If time travel doesn’t come through to resurrect Sarah, then she’s been poorly served by War of the Worlds. Natasha Little’s character has had even less development than most of this aloof ensemble. We’ve only glimpsed who Sarah really is in tiny moments: handing a cigarette to the woman her husband left her for, risking her life to source a cake and football for her son’s birthday… Because we know so little about her, her death lacked real impact. It was more like a piece was being cleared away from a cluttered board than an emotional loss. Perhaps the arbitrariness was the point. That would fit with this show’s long-running commitment to life indiscriminately dealing bad cards to good people.

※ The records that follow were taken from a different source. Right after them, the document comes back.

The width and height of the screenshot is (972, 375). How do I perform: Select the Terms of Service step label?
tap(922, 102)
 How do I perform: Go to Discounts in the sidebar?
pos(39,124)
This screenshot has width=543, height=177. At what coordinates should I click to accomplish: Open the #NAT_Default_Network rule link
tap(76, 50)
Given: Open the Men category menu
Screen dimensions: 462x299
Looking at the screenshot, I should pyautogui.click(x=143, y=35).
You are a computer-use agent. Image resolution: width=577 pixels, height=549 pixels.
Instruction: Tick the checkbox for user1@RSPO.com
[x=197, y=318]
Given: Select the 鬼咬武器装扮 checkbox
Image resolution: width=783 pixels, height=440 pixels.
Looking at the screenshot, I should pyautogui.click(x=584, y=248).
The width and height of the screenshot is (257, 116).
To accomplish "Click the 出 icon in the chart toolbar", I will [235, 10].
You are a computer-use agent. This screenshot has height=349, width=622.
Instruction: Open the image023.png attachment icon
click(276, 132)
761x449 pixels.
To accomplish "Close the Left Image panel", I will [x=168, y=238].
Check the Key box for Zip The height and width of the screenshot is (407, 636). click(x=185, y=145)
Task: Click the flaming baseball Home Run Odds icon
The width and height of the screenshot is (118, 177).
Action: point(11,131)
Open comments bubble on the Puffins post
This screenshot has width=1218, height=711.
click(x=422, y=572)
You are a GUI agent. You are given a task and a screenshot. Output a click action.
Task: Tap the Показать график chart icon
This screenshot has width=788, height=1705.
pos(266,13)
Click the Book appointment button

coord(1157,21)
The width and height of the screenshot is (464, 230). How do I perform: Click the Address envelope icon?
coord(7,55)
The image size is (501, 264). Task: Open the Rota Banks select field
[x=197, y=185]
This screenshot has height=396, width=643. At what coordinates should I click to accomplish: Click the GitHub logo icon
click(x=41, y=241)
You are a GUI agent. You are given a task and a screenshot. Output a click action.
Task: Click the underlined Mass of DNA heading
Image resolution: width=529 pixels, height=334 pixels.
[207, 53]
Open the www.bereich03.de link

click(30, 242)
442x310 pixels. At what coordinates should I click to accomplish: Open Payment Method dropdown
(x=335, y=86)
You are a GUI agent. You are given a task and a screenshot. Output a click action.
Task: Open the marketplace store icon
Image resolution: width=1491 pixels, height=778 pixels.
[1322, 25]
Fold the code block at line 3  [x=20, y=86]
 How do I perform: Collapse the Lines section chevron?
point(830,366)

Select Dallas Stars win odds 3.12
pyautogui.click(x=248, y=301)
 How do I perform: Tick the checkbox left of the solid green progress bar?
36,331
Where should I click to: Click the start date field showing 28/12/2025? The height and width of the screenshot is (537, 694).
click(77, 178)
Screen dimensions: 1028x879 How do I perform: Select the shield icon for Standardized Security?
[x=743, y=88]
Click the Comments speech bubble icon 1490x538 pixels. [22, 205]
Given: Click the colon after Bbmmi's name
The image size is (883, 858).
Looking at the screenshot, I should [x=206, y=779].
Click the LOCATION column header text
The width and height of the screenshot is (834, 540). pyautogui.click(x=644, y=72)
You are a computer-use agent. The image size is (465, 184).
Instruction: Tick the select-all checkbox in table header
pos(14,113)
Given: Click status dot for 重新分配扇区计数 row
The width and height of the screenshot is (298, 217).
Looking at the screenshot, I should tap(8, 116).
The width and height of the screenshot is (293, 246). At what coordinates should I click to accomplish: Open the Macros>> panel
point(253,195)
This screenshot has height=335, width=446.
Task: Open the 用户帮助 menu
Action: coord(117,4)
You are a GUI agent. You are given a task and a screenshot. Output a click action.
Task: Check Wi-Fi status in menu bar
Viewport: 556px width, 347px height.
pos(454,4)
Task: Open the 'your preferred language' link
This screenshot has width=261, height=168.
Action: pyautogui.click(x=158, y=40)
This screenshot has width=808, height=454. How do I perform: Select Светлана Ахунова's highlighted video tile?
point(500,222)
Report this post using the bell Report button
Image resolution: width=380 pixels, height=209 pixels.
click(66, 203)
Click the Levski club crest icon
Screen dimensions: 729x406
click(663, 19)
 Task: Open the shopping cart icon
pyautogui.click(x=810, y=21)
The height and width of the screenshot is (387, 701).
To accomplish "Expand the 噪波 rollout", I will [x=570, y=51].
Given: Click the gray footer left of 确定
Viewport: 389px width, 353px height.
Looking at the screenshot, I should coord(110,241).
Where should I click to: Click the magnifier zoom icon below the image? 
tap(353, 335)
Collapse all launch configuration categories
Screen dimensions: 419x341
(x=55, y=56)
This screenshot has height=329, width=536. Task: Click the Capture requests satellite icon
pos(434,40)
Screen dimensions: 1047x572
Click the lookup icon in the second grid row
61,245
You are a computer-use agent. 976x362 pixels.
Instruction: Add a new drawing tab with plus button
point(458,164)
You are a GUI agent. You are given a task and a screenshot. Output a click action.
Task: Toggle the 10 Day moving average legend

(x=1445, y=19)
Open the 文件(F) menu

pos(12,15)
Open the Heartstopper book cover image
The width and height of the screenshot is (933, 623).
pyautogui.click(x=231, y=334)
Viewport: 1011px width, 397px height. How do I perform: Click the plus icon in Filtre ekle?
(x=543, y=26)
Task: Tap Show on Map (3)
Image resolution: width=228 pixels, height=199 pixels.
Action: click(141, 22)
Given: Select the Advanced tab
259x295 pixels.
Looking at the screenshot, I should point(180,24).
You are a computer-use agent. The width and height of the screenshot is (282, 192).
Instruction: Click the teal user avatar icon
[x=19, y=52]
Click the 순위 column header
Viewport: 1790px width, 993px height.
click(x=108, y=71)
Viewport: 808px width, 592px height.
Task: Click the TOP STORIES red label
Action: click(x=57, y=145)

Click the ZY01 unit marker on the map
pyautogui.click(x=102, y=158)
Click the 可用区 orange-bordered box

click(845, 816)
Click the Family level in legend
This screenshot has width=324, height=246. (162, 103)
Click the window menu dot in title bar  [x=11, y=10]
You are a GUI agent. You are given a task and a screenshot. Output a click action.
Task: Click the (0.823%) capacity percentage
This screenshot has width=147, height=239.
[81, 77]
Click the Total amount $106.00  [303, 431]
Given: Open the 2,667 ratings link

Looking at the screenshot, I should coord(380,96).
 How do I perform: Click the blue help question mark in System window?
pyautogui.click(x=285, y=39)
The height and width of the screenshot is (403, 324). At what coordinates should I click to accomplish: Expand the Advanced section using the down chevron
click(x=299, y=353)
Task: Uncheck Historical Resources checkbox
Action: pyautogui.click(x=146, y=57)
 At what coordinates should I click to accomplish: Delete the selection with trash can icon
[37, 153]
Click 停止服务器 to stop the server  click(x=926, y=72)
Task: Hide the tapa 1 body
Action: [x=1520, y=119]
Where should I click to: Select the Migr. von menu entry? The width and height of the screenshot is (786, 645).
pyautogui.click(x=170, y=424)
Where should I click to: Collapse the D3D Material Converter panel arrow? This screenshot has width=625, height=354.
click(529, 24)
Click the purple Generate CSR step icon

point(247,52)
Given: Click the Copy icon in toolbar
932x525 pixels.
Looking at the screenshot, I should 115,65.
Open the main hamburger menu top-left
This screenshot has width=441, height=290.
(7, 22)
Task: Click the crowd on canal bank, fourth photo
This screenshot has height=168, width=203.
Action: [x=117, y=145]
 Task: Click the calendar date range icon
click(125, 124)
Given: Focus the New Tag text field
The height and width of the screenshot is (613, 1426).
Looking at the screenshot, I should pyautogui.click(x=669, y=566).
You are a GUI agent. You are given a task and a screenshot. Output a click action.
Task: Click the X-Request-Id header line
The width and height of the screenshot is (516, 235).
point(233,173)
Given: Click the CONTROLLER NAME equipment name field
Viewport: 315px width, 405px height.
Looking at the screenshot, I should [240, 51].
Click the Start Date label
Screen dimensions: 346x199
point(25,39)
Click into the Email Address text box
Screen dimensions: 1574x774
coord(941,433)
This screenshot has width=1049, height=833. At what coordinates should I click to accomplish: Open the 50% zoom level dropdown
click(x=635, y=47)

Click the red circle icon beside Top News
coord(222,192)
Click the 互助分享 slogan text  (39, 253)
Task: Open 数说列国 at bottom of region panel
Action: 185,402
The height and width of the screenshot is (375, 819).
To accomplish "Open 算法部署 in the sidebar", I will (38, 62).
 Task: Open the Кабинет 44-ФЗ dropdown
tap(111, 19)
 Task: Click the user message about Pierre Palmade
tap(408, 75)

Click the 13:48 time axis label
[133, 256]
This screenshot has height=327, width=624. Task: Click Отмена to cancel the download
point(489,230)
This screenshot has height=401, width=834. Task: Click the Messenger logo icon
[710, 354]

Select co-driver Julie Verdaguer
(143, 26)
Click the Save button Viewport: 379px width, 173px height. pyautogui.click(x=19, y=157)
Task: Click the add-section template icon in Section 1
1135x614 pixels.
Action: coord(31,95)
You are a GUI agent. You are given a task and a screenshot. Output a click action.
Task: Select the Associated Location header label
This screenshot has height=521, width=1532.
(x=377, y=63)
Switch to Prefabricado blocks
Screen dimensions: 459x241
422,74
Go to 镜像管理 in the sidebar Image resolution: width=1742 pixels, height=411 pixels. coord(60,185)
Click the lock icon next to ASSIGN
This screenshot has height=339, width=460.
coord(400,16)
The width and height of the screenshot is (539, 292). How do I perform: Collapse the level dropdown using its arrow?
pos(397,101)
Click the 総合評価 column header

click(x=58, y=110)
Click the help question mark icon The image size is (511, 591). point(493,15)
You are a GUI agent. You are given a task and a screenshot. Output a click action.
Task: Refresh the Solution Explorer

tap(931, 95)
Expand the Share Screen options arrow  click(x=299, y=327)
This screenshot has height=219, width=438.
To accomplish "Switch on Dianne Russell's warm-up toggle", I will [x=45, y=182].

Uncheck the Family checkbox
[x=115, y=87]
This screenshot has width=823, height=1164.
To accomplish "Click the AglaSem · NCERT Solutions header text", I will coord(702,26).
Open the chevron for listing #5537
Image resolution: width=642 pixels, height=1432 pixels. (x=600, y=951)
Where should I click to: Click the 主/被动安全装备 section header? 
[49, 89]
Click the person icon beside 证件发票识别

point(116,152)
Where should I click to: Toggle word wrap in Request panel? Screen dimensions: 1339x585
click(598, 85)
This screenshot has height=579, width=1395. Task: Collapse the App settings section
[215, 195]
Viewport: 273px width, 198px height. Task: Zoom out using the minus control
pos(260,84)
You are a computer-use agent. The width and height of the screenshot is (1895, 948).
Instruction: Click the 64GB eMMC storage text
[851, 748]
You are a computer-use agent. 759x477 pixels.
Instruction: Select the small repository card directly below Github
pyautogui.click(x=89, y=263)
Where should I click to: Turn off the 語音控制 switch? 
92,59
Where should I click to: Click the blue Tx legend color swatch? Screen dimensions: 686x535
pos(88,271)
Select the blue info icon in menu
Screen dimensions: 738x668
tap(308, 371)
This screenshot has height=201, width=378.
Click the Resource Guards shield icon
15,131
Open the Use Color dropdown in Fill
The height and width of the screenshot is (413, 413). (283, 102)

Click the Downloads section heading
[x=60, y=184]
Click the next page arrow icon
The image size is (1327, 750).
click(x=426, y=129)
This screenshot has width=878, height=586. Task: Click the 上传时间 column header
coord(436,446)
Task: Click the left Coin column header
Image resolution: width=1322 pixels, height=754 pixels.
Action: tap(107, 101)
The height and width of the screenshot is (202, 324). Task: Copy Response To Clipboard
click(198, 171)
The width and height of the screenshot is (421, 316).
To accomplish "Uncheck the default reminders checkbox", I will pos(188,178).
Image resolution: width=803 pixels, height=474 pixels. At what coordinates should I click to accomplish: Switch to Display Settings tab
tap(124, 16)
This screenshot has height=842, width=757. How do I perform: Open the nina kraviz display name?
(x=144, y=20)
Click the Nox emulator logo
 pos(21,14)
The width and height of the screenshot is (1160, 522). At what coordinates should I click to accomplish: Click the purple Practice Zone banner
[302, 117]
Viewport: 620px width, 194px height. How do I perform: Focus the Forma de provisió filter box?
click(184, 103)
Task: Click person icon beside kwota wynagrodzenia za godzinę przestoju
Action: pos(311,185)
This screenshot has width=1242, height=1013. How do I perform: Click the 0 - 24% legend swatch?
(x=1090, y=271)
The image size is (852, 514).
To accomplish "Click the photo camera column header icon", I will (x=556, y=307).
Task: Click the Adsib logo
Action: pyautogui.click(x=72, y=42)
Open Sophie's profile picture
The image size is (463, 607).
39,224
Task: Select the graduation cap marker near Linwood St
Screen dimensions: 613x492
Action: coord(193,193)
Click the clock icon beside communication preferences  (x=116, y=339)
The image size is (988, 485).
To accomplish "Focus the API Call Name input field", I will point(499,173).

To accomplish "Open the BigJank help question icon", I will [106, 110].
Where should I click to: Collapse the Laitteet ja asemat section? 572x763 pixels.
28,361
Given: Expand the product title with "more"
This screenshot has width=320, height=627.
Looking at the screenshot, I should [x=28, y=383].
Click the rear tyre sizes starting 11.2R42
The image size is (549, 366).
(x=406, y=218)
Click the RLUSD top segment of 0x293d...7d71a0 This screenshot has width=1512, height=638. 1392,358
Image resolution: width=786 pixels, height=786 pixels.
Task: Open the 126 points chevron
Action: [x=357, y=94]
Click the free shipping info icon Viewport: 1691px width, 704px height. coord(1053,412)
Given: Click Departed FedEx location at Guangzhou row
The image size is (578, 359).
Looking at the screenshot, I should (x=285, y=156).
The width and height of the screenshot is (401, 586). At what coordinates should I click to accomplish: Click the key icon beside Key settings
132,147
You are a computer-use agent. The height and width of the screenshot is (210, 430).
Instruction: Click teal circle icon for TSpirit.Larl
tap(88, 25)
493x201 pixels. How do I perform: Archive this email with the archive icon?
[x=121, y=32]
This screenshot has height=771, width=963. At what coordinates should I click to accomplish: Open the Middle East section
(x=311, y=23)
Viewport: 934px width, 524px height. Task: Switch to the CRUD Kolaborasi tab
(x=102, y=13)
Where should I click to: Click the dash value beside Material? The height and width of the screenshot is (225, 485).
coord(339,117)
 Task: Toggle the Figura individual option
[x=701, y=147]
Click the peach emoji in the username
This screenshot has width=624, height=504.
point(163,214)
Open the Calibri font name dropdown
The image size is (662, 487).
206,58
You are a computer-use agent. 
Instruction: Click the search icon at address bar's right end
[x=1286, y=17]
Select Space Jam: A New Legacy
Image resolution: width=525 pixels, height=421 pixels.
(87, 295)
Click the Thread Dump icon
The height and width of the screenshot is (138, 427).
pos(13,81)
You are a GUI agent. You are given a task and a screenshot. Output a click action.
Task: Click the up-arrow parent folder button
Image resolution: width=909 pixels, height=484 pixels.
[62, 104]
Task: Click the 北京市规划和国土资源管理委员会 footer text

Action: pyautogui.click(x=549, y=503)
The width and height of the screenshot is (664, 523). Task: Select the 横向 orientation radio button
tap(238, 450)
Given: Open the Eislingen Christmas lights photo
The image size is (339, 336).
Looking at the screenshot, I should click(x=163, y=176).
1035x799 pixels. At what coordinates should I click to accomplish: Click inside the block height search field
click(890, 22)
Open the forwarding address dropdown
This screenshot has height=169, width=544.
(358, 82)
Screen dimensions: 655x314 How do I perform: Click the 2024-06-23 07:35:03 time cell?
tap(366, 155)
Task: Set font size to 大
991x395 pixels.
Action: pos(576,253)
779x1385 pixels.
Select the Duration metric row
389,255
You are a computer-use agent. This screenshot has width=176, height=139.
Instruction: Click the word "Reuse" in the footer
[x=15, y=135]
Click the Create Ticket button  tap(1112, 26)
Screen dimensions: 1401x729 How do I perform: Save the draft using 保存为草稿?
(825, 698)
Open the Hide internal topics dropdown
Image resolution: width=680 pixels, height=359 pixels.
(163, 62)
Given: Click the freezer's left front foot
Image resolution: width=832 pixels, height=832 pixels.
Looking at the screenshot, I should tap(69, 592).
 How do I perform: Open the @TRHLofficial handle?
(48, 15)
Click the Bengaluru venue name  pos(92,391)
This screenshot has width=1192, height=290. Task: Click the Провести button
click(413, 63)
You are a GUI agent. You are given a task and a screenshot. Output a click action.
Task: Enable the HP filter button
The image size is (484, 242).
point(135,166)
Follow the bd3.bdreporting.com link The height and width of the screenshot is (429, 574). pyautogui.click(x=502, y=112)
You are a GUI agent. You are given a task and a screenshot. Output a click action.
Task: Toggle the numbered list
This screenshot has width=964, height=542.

Speaking of which, we lost one of the more sympathetic Invaders in music-loving Reuben, who died on board that very cool-looking ship after being infected with Bill’s virus. He hooked Emily up to the ‘makes-you-better’ machine before collapsing. Reuben’s death finally reconnects War of the Worlds with the H.G. Wells story from which it borrowed its name. In that story, it’s no spoiler to say that the Martians were finally beaten not by human war ships but by human germs. A genuine question though: if Emily became ill with Bill’s virus because she shares some of the same genetic mutations as the Invaders, why isn’t Sacha also vulnerable to it? As their biological ancestor, he’s responsible for some of their genetic inheritance yet seemed to be unaffected.
Perhaps the finale will tell, though with season three on the way, it seems more likely that it’ll leave us with more questions than answers.
War of the Worlds Season 2 airs weekly on Epix in the US, and on Disney+ in the UK.